Das macht jedoch die Entwicklung von gemeinsamen Projekten wie dem Eurofighter kompliziert, langsam und teuer. In einer Studie des Europäischen Parlaments werden die jährlichen Einsparungsmöglichkeiten in der Rüstung bei mehr Kooperation auf bis zu 60 Milliarden Euro geschätzt.

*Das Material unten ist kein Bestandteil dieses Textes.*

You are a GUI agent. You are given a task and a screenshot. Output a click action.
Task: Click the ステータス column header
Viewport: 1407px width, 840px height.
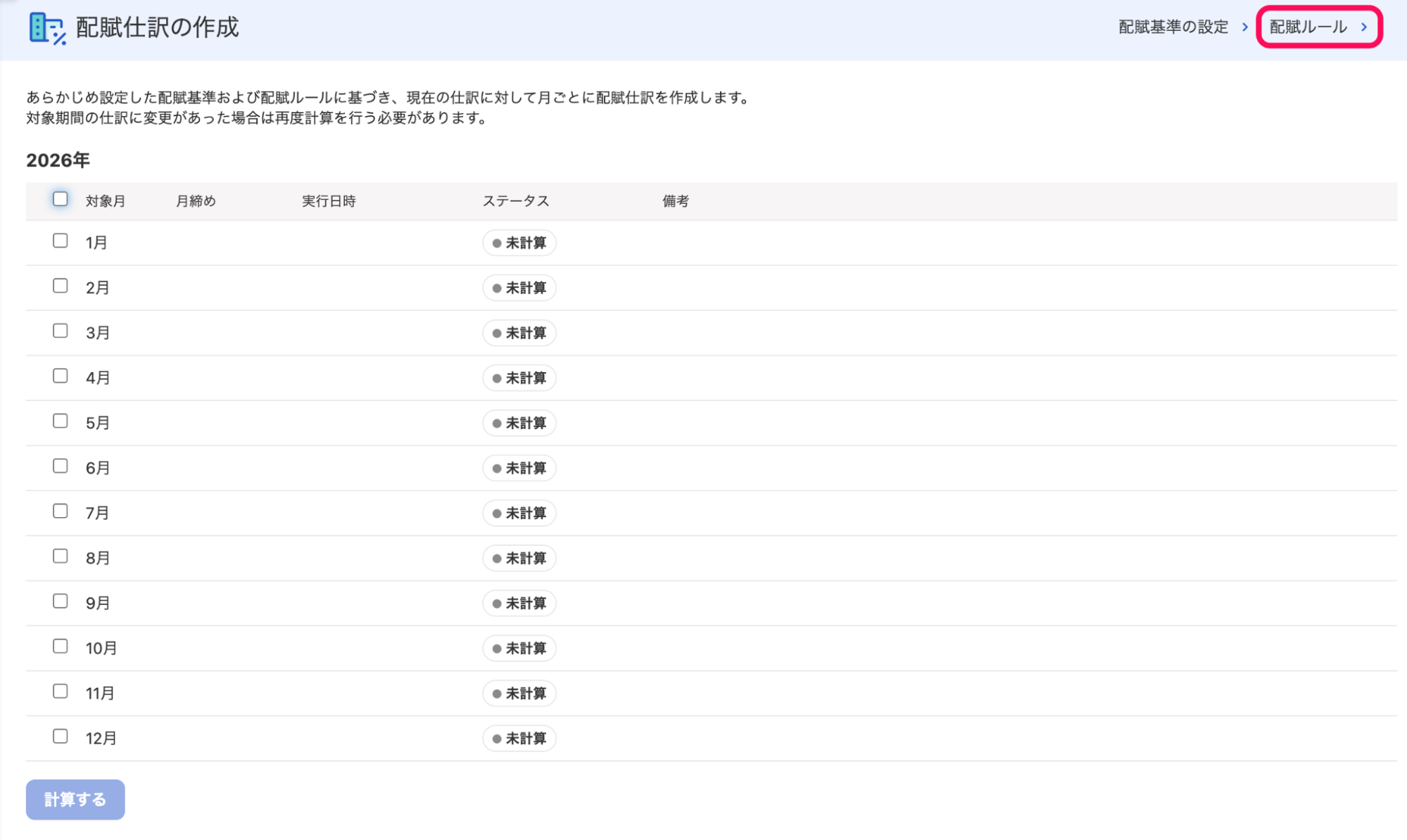click(516, 201)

Zudem rechnet sich eine Produktion im industriellen Maßstab für die produzierenden Firmen nur dann, wenn sie mit einem regelmäßigen Absatz rechnen können, zum Beispiel durch Export. „Unser Rüstungsgüter würden Märkte finden, aber damit exportieren wir Waffen, von denen wir dann im Zweifelsfalle nur wieder über irgendwelche Kriege in anderen Ländern wieder von ihnen hören werden. Ist das sinnvoll?“, fragt der Politologe Andreas Seifert. Wenn man aber Waffen nicht wahllos exportieren will, müssten dann im Zweifel der Staat oder die EU die Abnahme der Produktionen garantieren. Was den Rüstungsprozess langfristig noch teurer macht.
Doppelstrukturen EU - NATO
Mit der European Defence Agency (EDA) hat die EU eigene militärische Strukturen. Es gibt schnelle Eingreiftruppen („Battlegroups“), organisierte Cyberabwehr („ENISA“) und eine Planungsinitiative für Rüstung und Ressourcen namens PESCO (Permanent Structured Cooperation) für die Entwicklung gemeinsamer Waffensysteme. Doch all das gibt es auch bei der NATO.
23 EU-Staaten sind auch NATO-Mitglieder, aber eben nicht alle. Informationsaustausch oder Kooperation enden dann schnell an der Geheimhaltung. Zumal beide Bündnisse grundsätzlich unterschiedliche Interessen und Ziele verfolgen. Die gemeinsamen Mitglieder aber müssen in beide Systeme einzahlen bzw. Soldaten und Material zur Verfügung stellen. Das frisst Ressourcen und zwingt zu Prioritäten: Wer investiert mehr in NATO-Strukturen und wer mehr in die EU?